1Practice, practice, practice

Practicing example questions is the very best way to prepare for mechanical reasoning tests. By trying your hand at practice tests you will gain a much better understanding of the types of problems you are likely to face during the test. This will give you time to brush up on any gaps or weak spots in your understanding of the key topics and principles.

2Revise key mechanical principles and techniques

Make sure you have a thorough understanding of the main concepts covered in mechanical reasoning tests and are able to apply them to solve real problems. For each question, think carefully about which technique you need to apply.

3Recreate exam conditions

Try to practice in conditions similar to those in which you will be sitting your real mechanical reasoning test. Find a quiet environment with minimal distractions and make sure you stick to the time limit.
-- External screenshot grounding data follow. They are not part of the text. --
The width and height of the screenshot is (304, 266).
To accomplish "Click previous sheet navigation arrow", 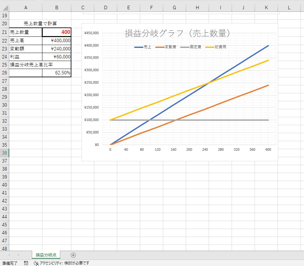I will (x=9, y=255).
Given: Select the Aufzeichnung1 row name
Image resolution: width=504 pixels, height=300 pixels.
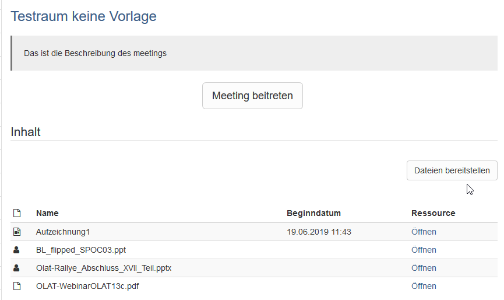Looking at the screenshot, I should [63, 232].
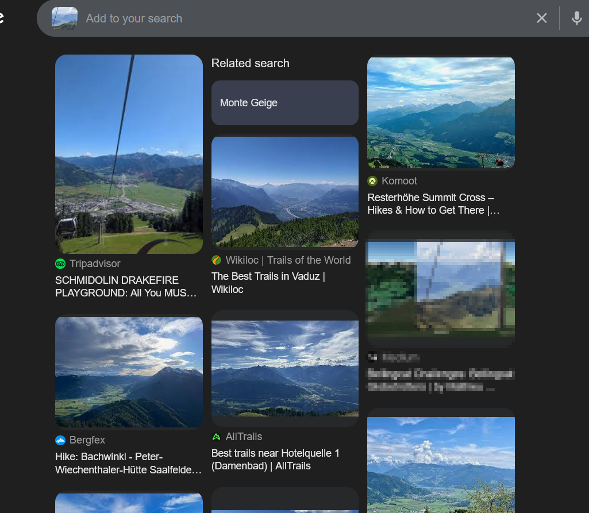Open the Schmidolin Drakefire Playground link
This screenshot has height=513, width=589.
126,287
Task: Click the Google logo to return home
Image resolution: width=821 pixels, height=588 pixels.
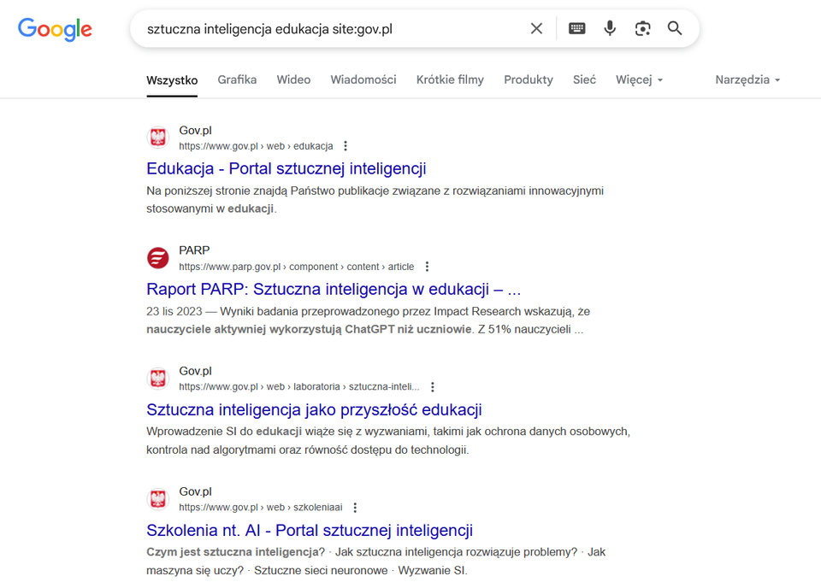Action: point(55,29)
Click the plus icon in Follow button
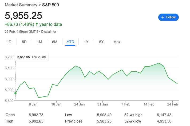 [x=163, y=17]
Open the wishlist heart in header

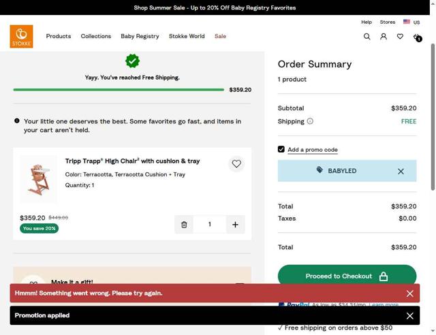tap(400, 36)
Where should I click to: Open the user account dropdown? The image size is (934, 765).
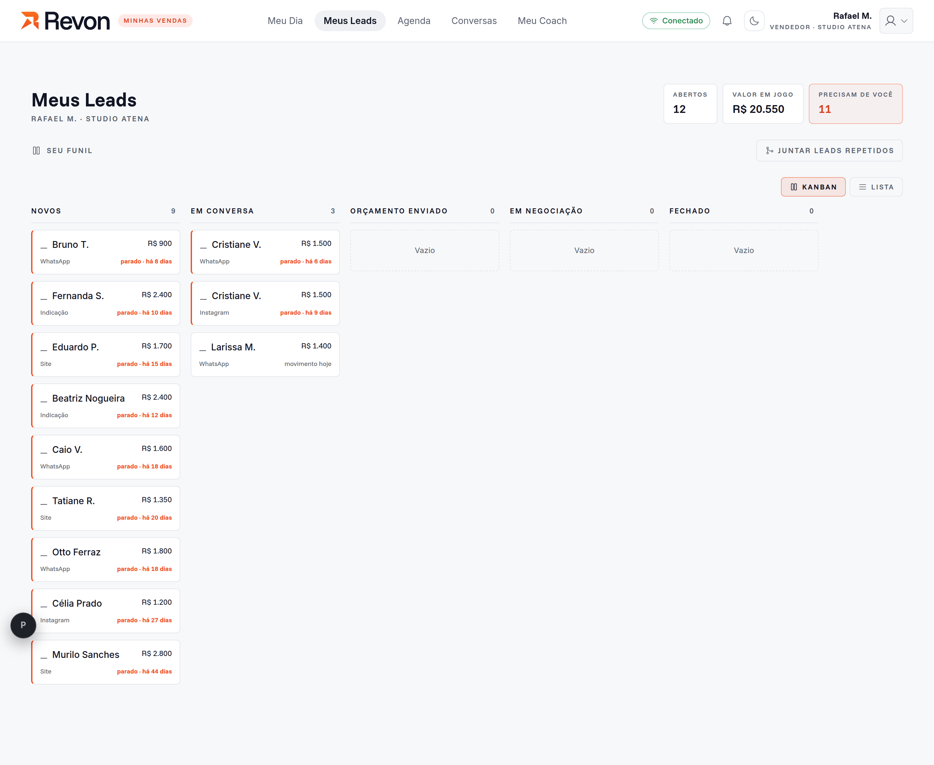[896, 21]

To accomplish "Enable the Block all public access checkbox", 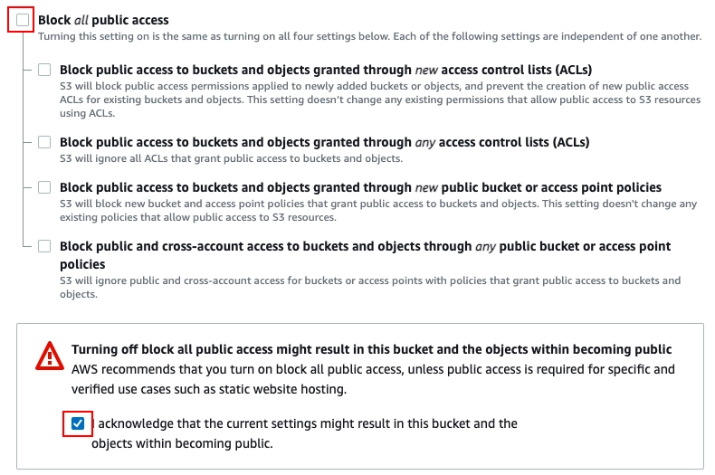I will (23, 19).
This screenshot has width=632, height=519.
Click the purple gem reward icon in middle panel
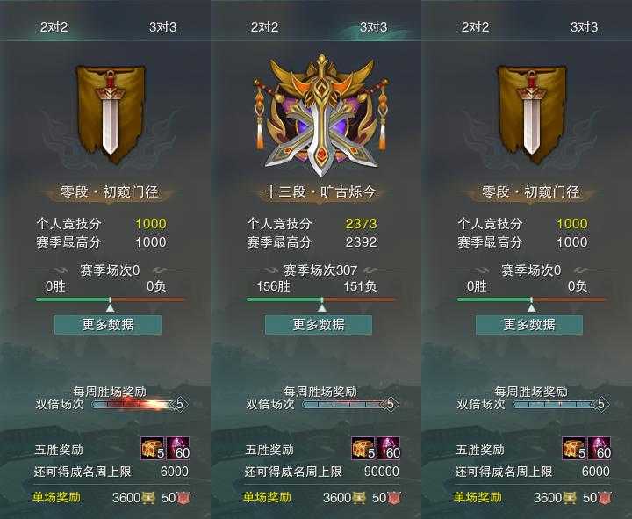[x=389, y=449]
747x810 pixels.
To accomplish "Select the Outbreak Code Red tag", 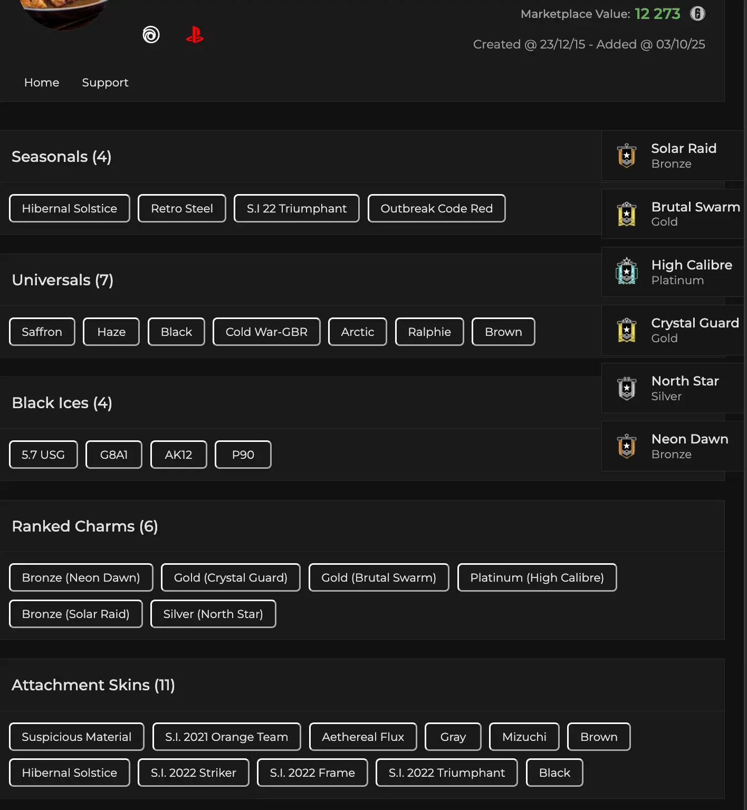I will [436, 209].
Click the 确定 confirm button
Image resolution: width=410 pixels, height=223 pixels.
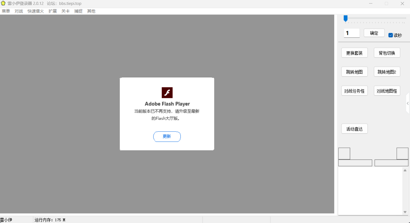pos(374,33)
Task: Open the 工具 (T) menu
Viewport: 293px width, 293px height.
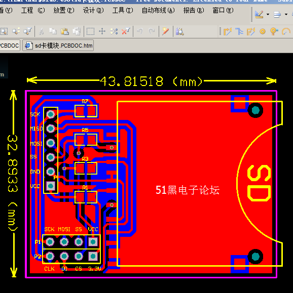Action: click(x=123, y=10)
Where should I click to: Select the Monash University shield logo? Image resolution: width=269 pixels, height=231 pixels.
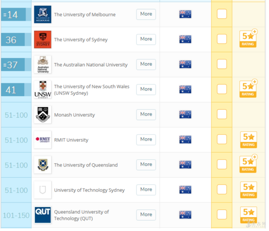coord(43,115)
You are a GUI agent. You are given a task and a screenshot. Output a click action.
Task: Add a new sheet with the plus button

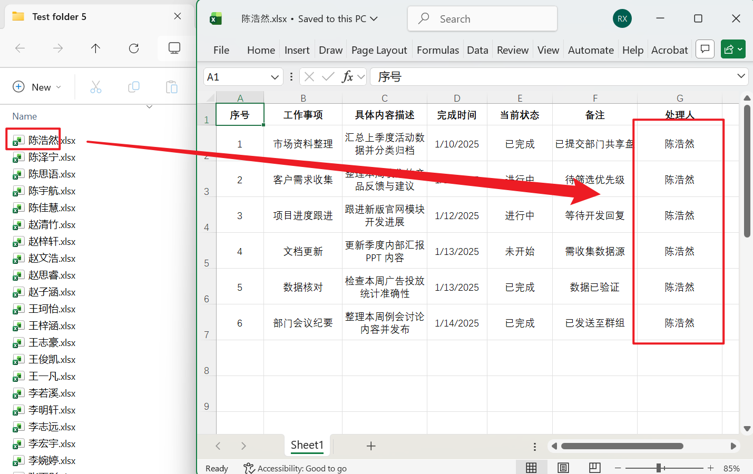(x=371, y=446)
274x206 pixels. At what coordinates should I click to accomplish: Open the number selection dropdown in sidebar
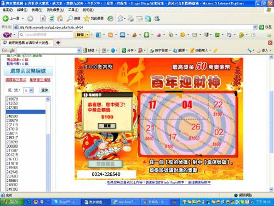(x=31, y=90)
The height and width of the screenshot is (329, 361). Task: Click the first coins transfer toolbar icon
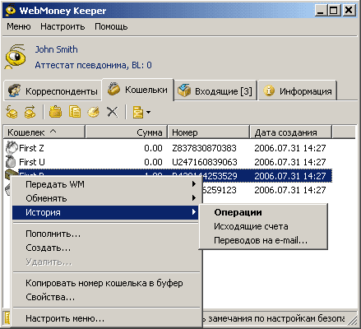[x=12, y=112]
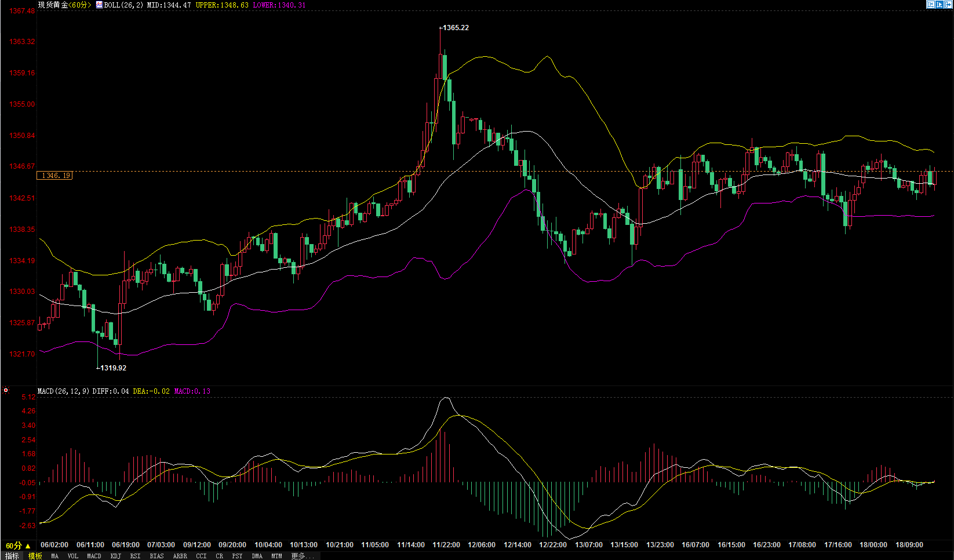The height and width of the screenshot is (560, 954).
Task: Click the 1319.92 low price marker
Action: coord(112,368)
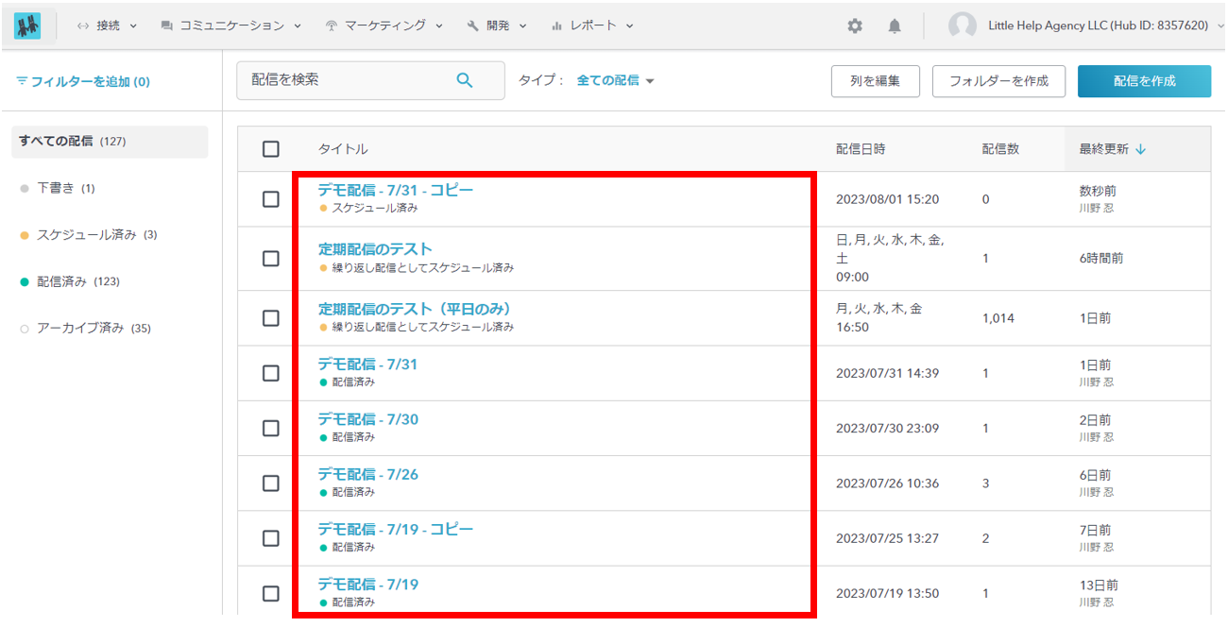This screenshot has width=1228, height=627.
Task: Open the デモ配信 - 7/26 link
Action: [367, 474]
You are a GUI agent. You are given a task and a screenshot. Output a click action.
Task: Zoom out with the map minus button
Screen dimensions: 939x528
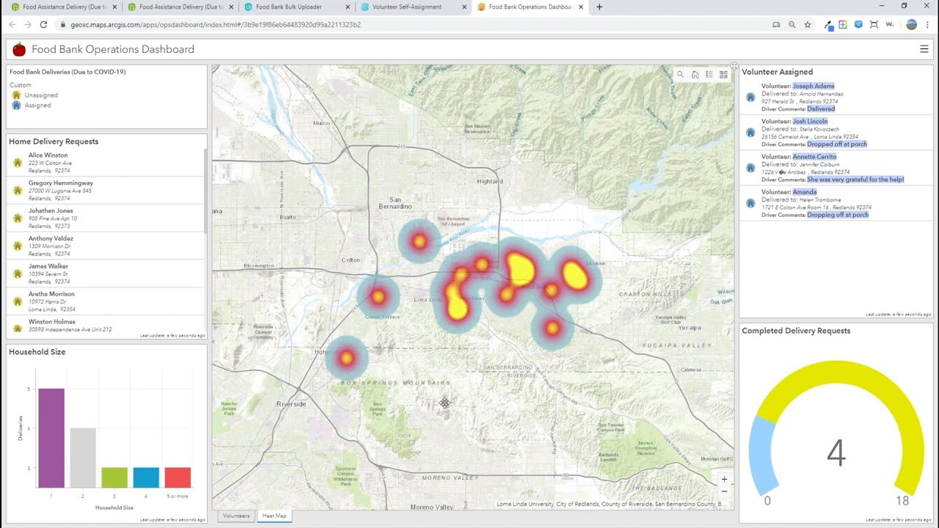click(x=724, y=491)
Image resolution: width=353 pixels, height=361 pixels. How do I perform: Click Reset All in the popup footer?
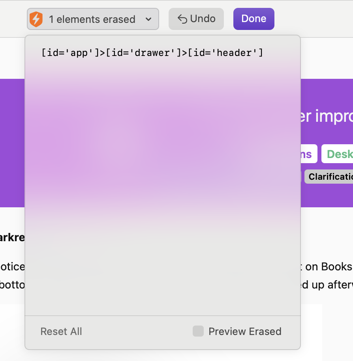[61, 331]
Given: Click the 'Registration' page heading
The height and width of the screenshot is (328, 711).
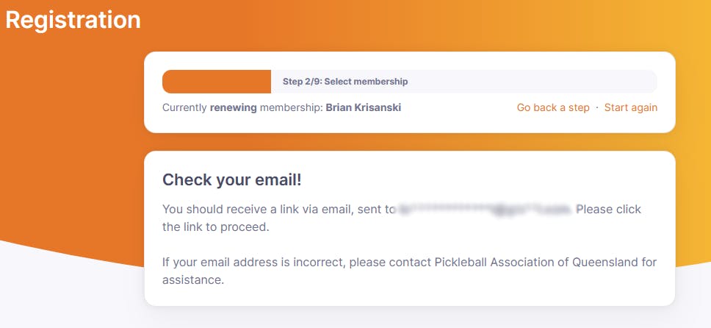Looking at the screenshot, I should coord(73,20).
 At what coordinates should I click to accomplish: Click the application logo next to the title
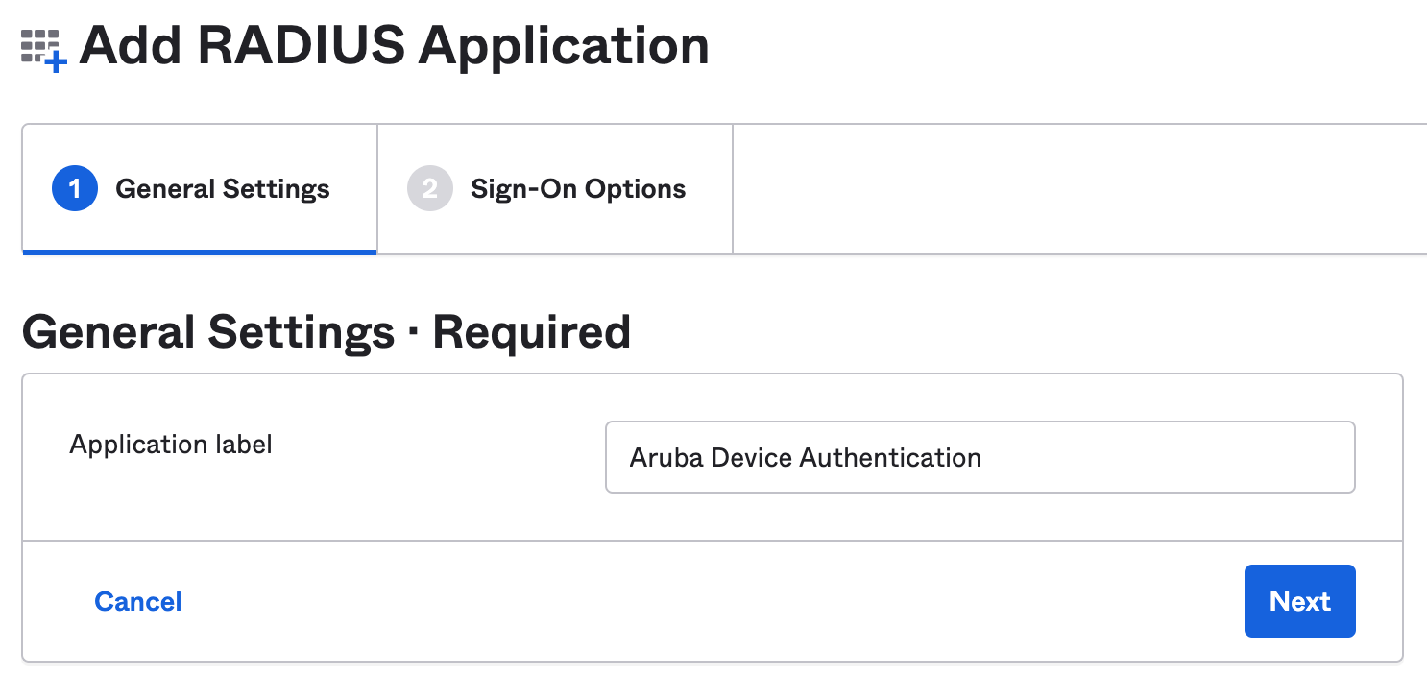click(38, 45)
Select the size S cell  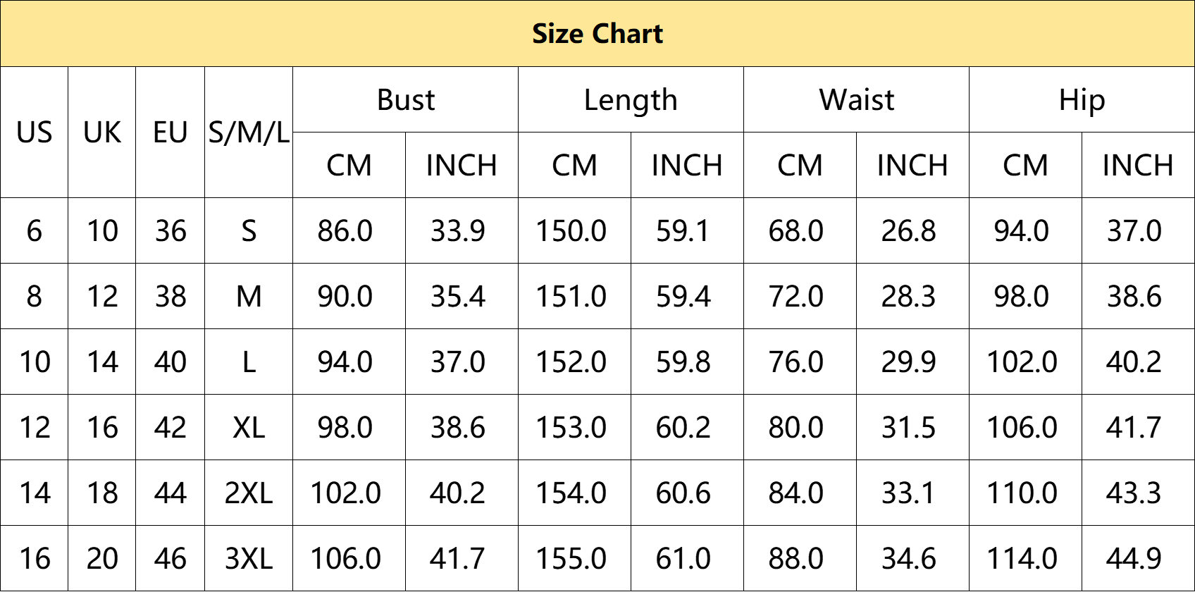[x=249, y=230]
This will keep you more focused and will make the real assessment less daunting.

4Try things out for yourself

As well as completing practice tests, you can improve your mechanical reasoning skills in a more practical way. Try taking mechanical equipment apart to gain a better understanding of how it works, look for opportunities to work with different tools and equipment, and refer to technical user manuals to increase your knowledge.

5Work quickly but accurately

Make sure you understand how many questions you will have to answer and how long you have to complete the test. These tests are designed to put you under pressure and you may have as little as 30 seconds to answer each question. But remember only a small minority will complete the test; it’s more important to focus on getting the answers right.

6Read the instructions carefully

Make sure that you have understood what you are being asked to do, and double-check your calculations. Each question will only have one correct answer.

7Do your research

Find out as much as possible about the assessment before the test, such as which provider the recruiter is using and the format of the test. Employers typically provide this information to candidates on their careers website; if it’s not available, ask the HR department or other relevant point of contact.

8Be competitive

Try to measure your achievements against other users to make sure you stand out from the crowd. An average score might help you pass to the next stage, but may not be enough to bag you that job.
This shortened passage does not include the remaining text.